Yuan begins by showing you how to use hacks to understand the basic characteristics of your smartphone and its related mobile network services. Next, the author shows you how to connect your smartphone to the Internet and to nearby computers. Then, he covers how to use , manage, and even develop smartphone software. The author continues by dealing with how to prevent malicious programs from infecting your phone, and how to recover from them if they do. In addition, the author next covers interesting hacks such as speed dialing, recording phone conversations to digital files, and using calling cards. He also discusses everything you'd want to know about data exchange and synchronization between smartphones and PCs. Next, the author covers how to use a smartphone as a data modem to provide Internet access to computers anytime, anywhere. Then, you will learn innovative hacks to use the profile, ring tones, and graphics and fonts on the phone display. The author continues by showing you how to develop your own mobile web site, use mobile portals and search engines, and post to mobile photo blogs from your smartphone. In addition, the author covers various ways to set up e-mail and instant messaging on your smartphone. Finally, you will learn how to take good photos and video clips with your phone camera, and share them with friends across the world.
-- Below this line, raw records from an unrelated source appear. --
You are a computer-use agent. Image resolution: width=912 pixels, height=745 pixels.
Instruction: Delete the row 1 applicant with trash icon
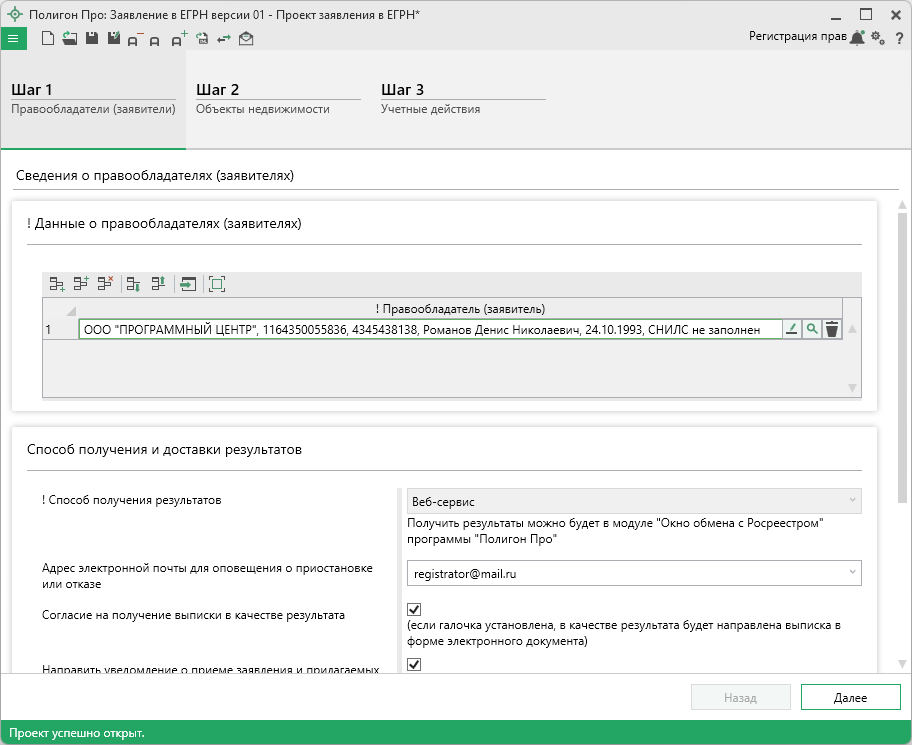(831, 329)
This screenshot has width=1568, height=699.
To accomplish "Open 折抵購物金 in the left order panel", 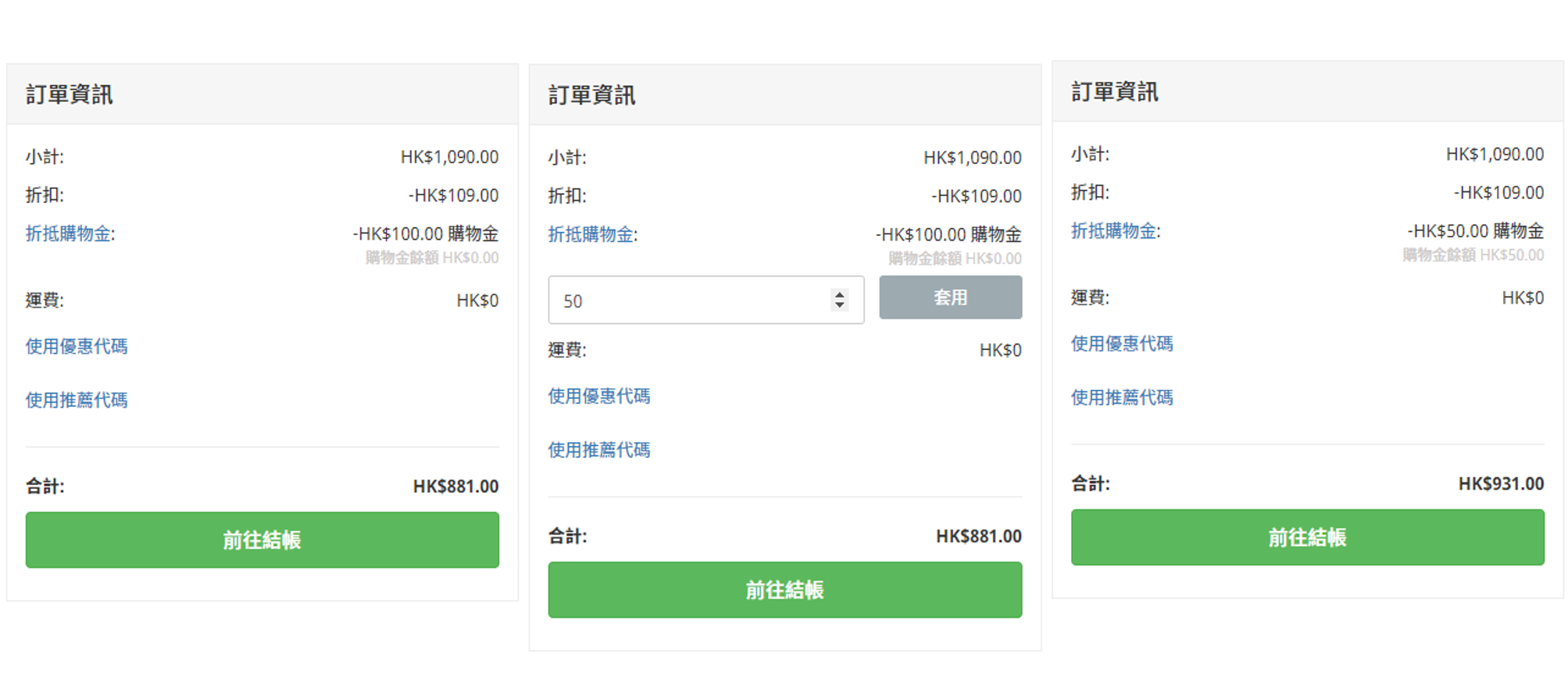I will coord(70,234).
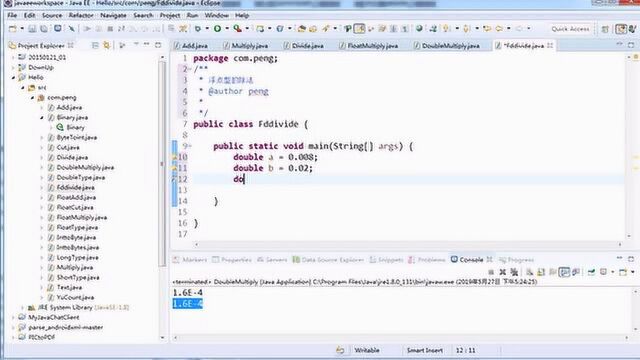Image resolution: width=640 pixels, height=360 pixels.
Task: Click Pin Console icon
Action: 591,272
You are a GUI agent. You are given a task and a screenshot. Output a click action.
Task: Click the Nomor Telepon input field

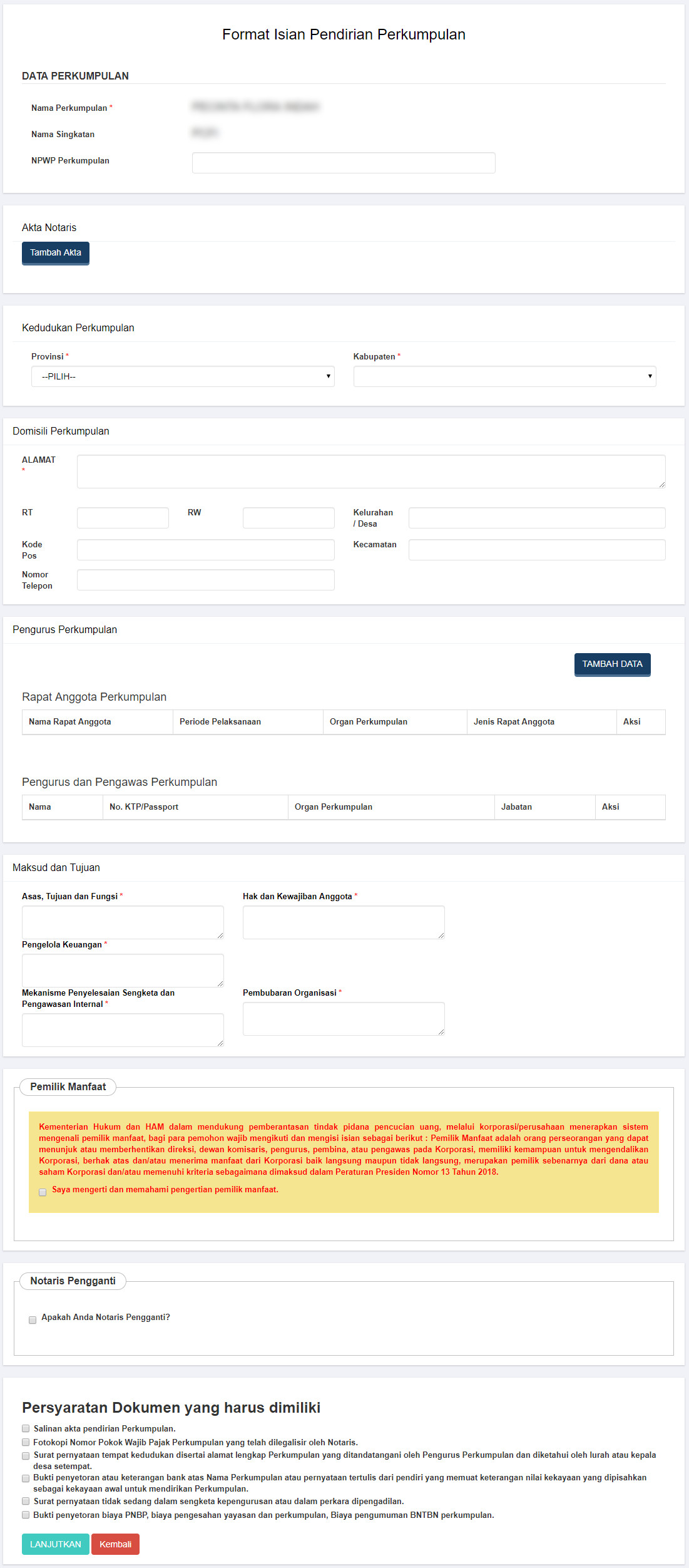[x=205, y=580]
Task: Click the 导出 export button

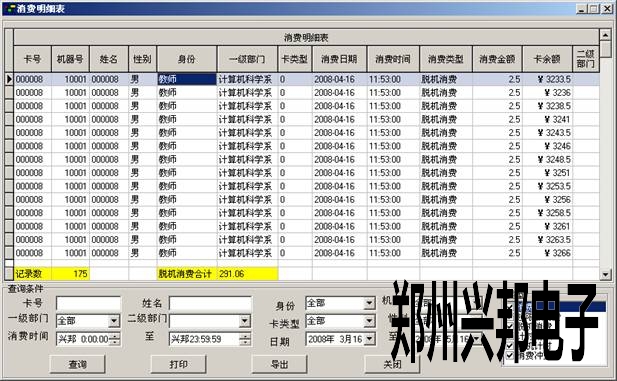Action: (x=279, y=364)
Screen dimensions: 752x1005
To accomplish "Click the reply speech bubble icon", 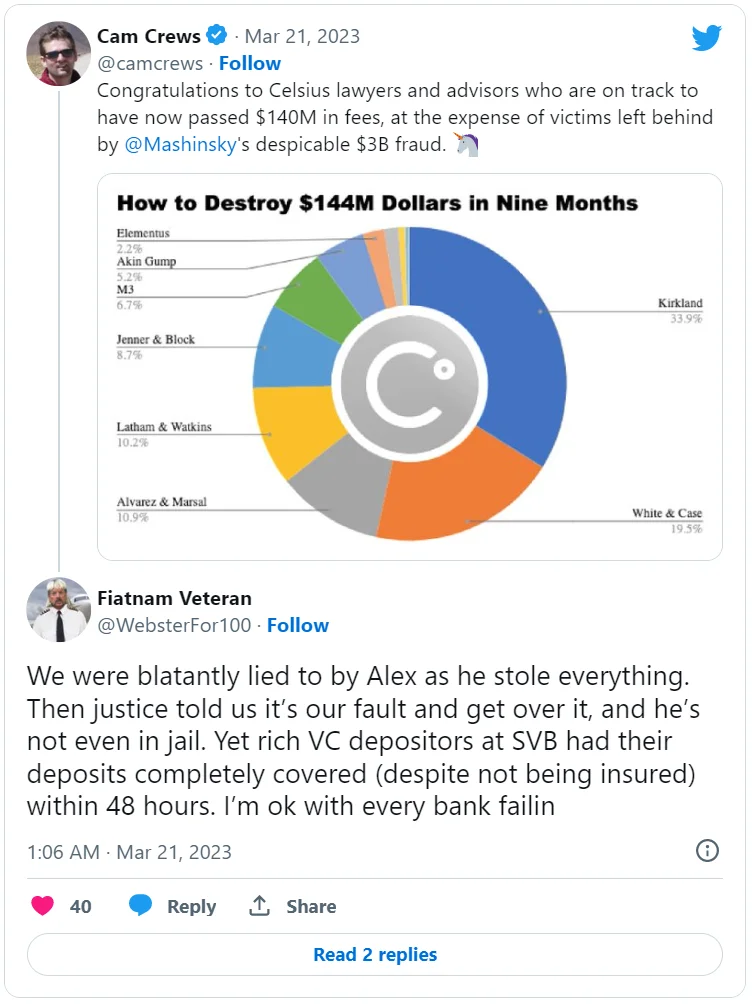I will tap(141, 906).
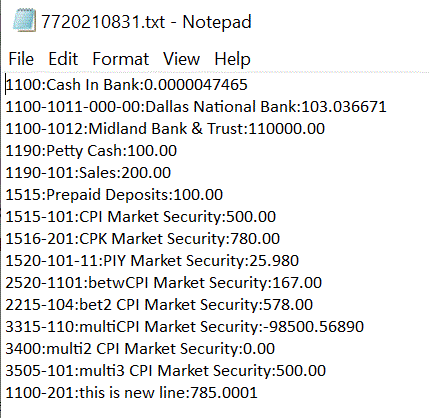Click the Midland Bank & Trust line
Viewport: 430px width, 418px height.
pos(165,129)
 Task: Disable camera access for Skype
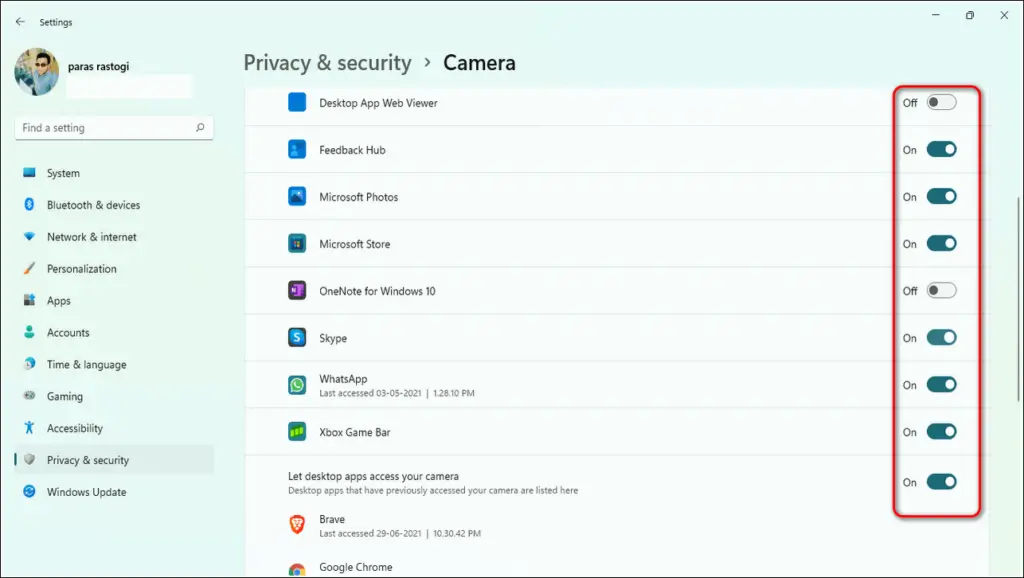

So, if you do not have a Nokia smartphone already, the author of this excellent book will show you how to use some of the hacks as a nice buyers guide to help you choose from hundreds of combinations of devices and service plans. With that in mind, read on "dude" and start this most excellent adventure!
- If you have a Nokia series 40 or series 60 phone, this book is indispensable. Every chapter has something even a old hand with Nokia phones will not know. Codes to find the phones version and address information, ways to customize the menus, and alternative programming and settings. In all, this book is "the manual that didn't come in the box."
- The book calls them hacks but they are nothing more than excerpts from the manual. Most tips are about the data packages you can buy. Nothing about accessing programming codes, creating your own applications, using alternate gateways, toothing, etc. Skimmed it and straight to the garage sale. I usually expect better from O'Reilly.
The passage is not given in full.